What you have to do |
Using only the entries below, output the lines starting at the one containing "This screenshot has width=431, height=279." and ending at the one containing "Image resolution: width=1404", exactly and inclusive of both, omitting the pictures.

Provided information |
----
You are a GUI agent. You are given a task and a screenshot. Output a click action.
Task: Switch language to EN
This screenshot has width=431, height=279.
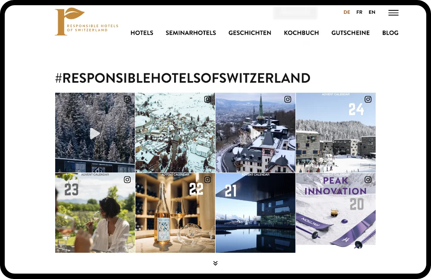[372, 12]
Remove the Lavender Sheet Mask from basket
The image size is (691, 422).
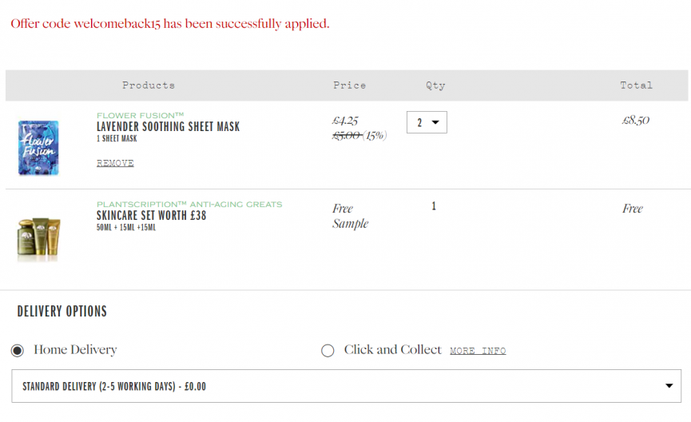115,163
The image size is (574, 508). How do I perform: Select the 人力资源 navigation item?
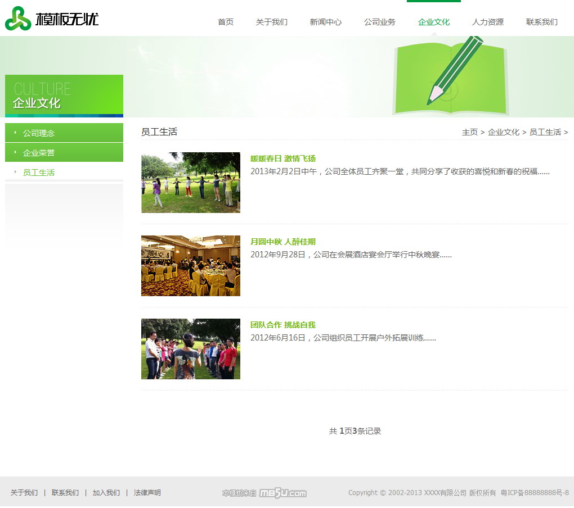(x=487, y=22)
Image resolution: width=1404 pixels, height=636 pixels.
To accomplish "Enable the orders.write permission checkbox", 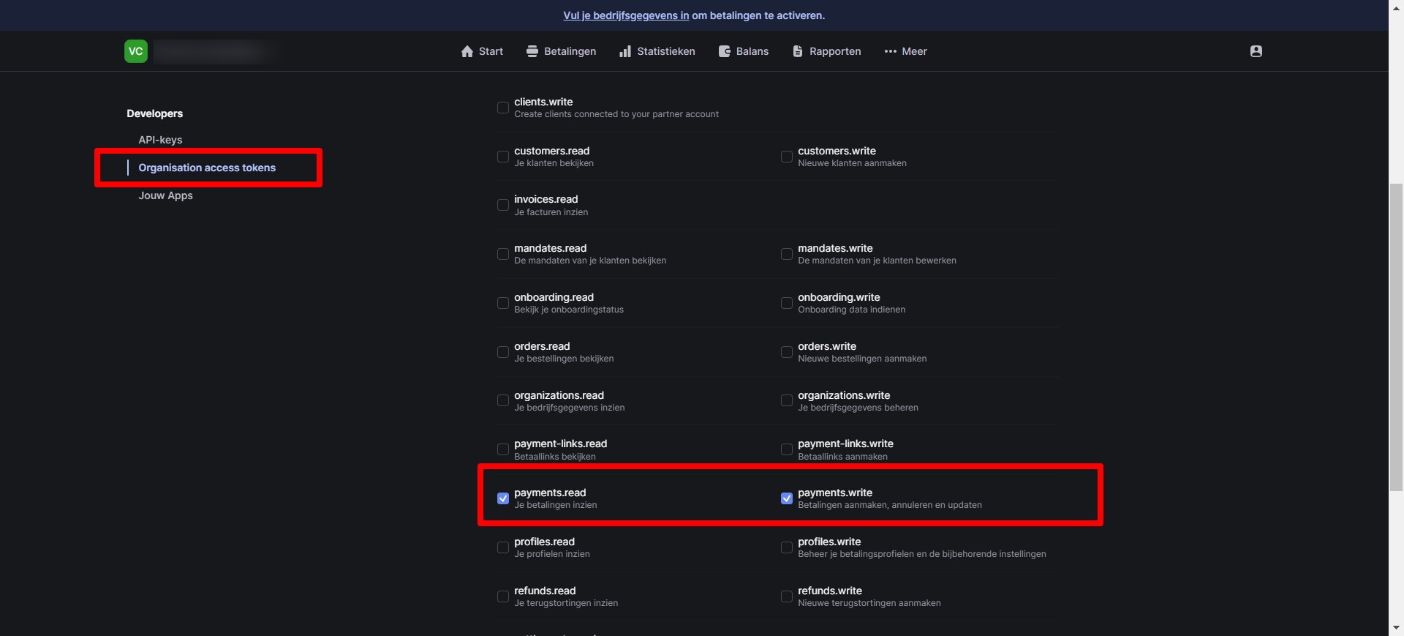I will point(787,352).
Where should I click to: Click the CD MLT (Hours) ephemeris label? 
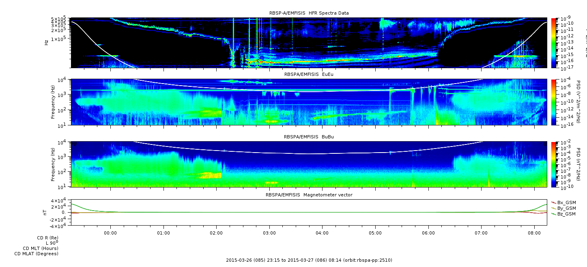click(40, 248)
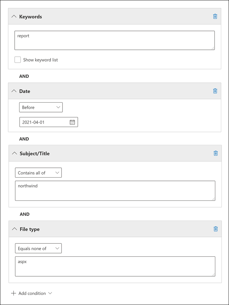Click the Add condition button
This screenshot has height=305, width=229.
point(32,293)
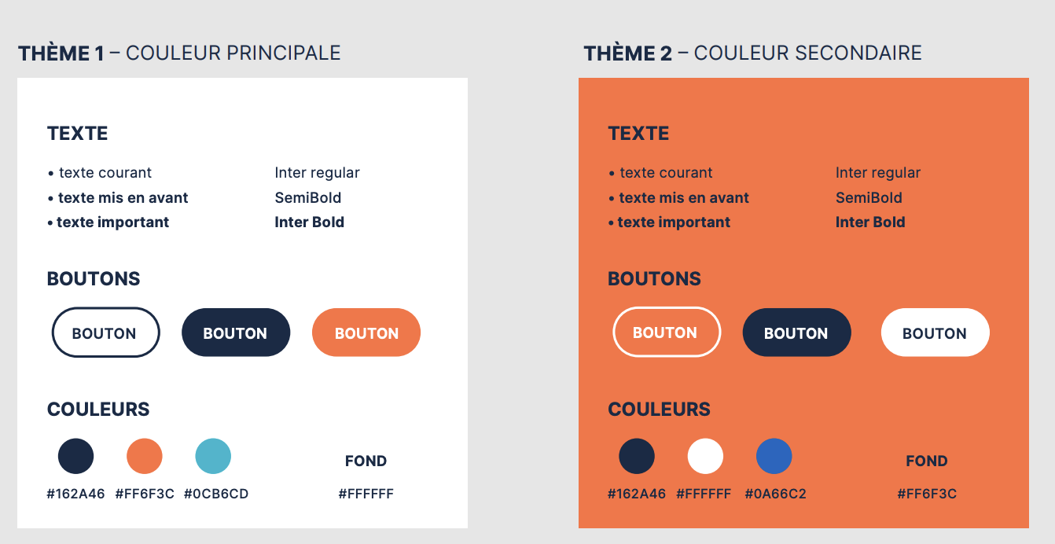Click the dark navy BOUTON in Thème 2
1055x544 pixels.
click(x=796, y=333)
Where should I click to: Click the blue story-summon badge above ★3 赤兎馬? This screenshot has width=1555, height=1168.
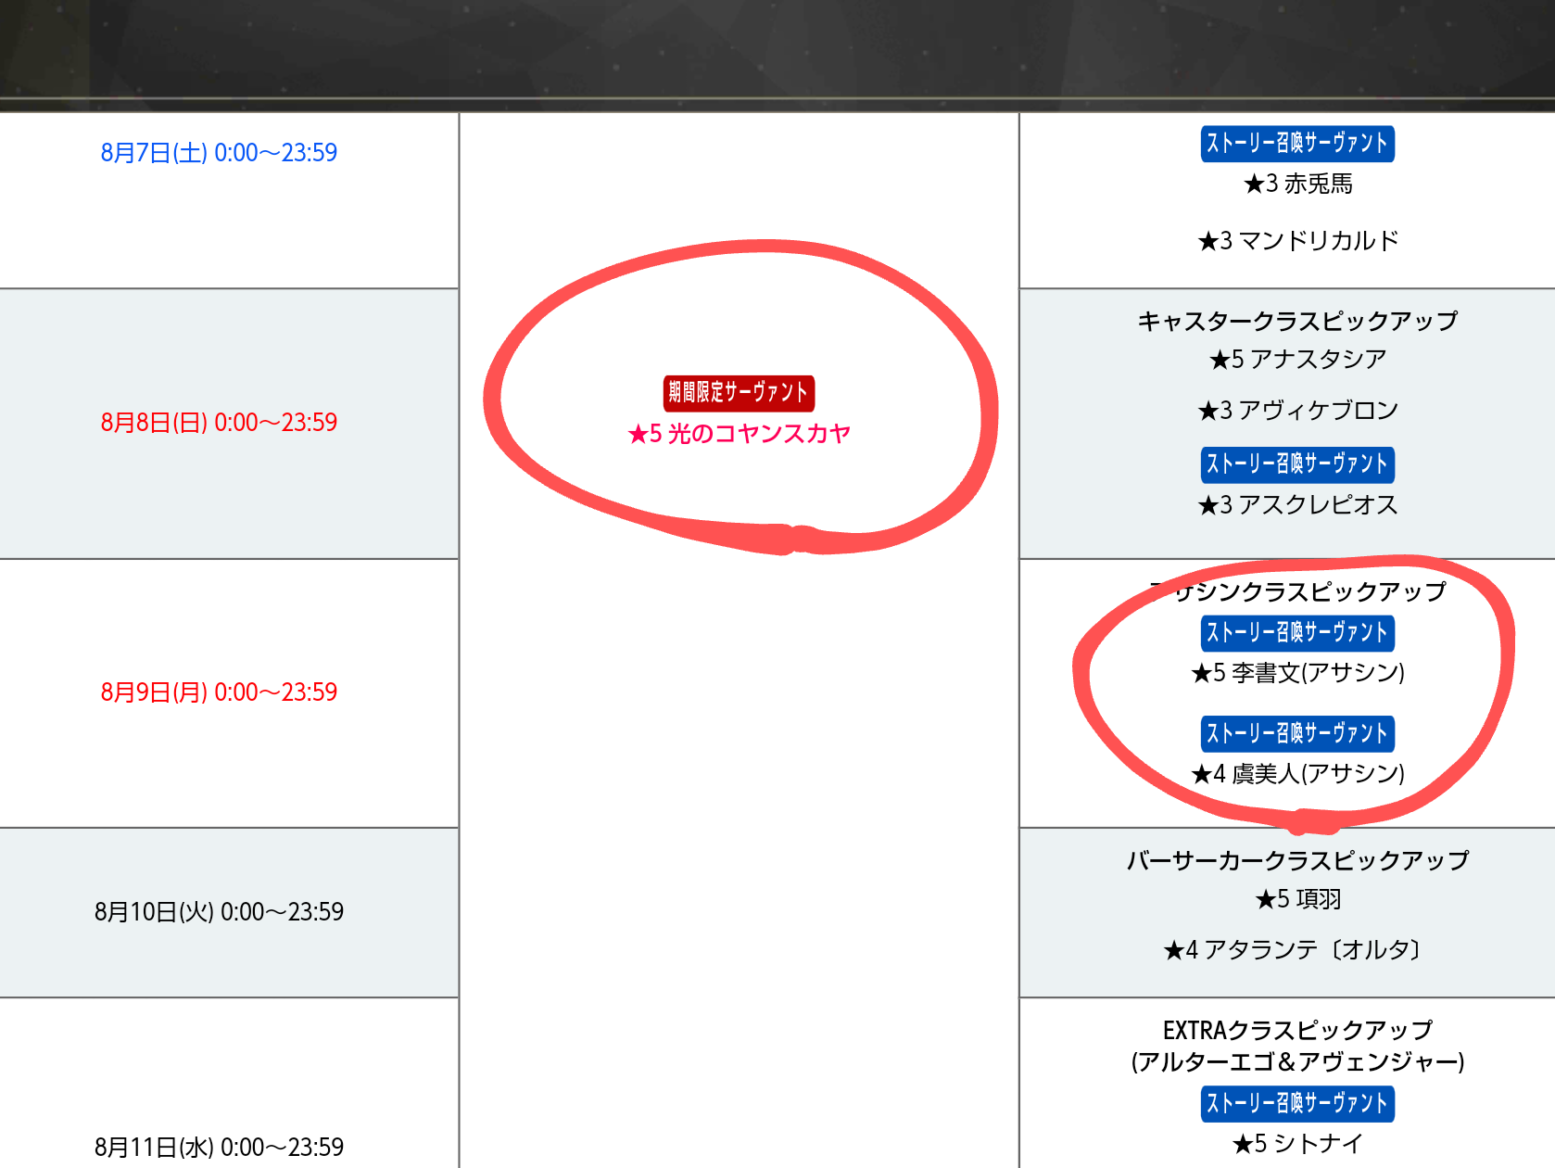pyautogui.click(x=1297, y=144)
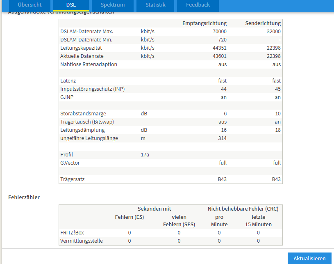Click the ungefähre Leitungslänge value 314
The width and height of the screenshot is (334, 264).
tap(222, 138)
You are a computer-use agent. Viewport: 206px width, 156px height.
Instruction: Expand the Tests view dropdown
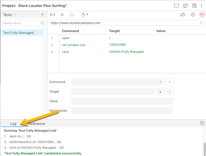(x=15, y=15)
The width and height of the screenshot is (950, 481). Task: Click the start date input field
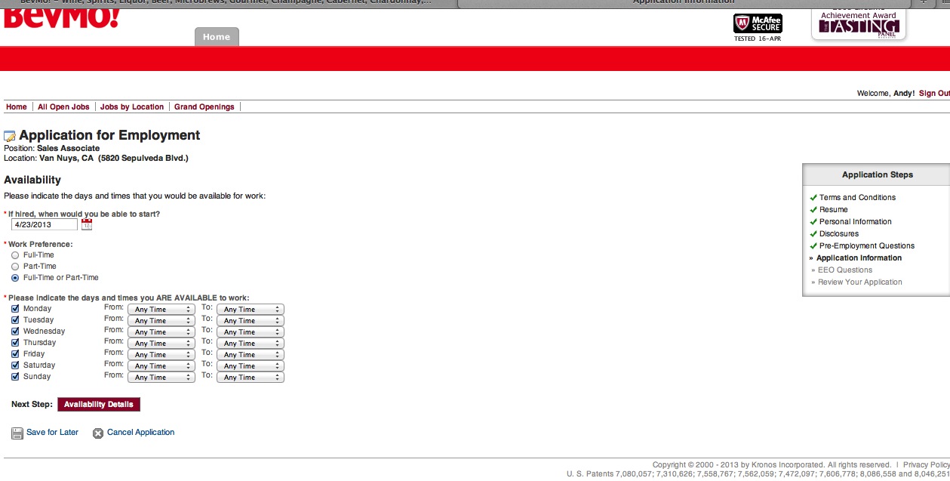tap(45, 224)
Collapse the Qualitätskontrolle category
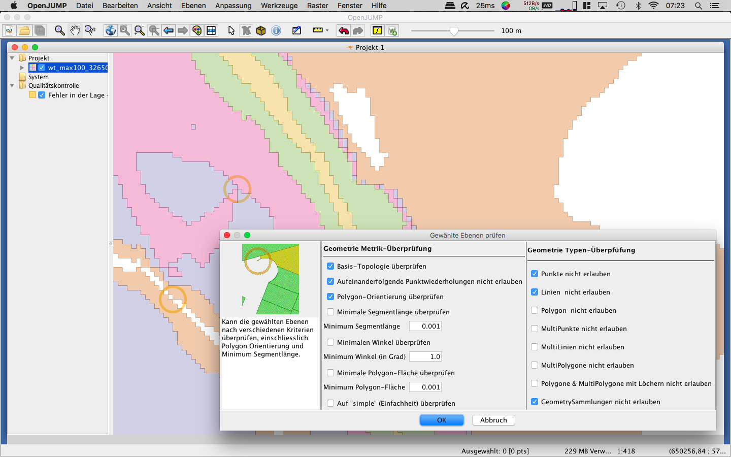 pos(12,86)
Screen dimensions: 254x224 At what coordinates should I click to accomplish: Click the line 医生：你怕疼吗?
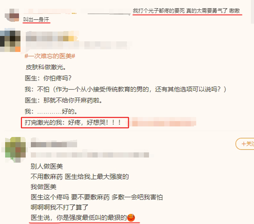click(48, 78)
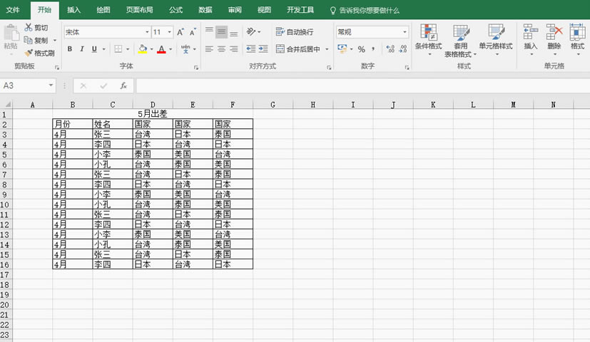The height and width of the screenshot is (342, 590).
Task: Click the Format Painter (格式刷) icon
Action: click(29, 53)
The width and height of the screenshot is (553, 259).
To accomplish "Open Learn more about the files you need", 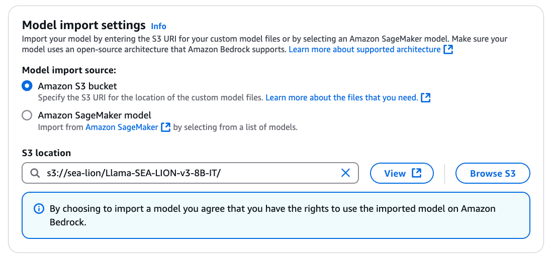I will point(342,98).
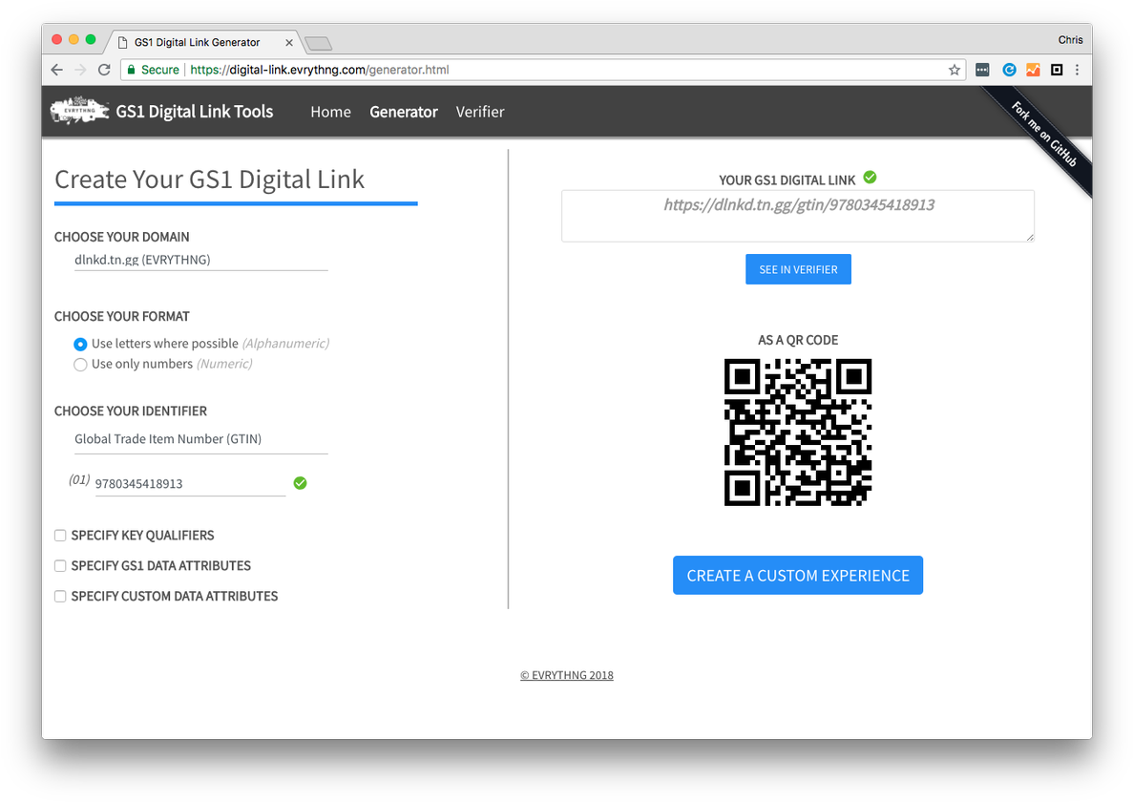This screenshot has height=802, width=1133.
Task: Bookmark this page with the star icon
Action: (x=954, y=70)
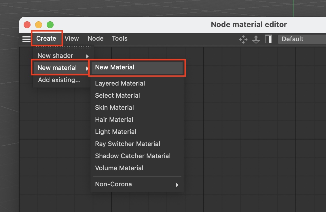The height and width of the screenshot is (212, 326).
Task: Pick the Skin Material option
Action: [x=114, y=108]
----
Exercise answer |
This screenshot has width=431, height=279.
[372, 12]
Remove the Lavender Sheet Mask from basket
The image size is (691, 422).
115,163
The image size is (574, 508). How do I perform: Select the 人力资源 navigation item?
(x=487, y=22)
Image resolution: width=1404 pixels, height=636 pixels.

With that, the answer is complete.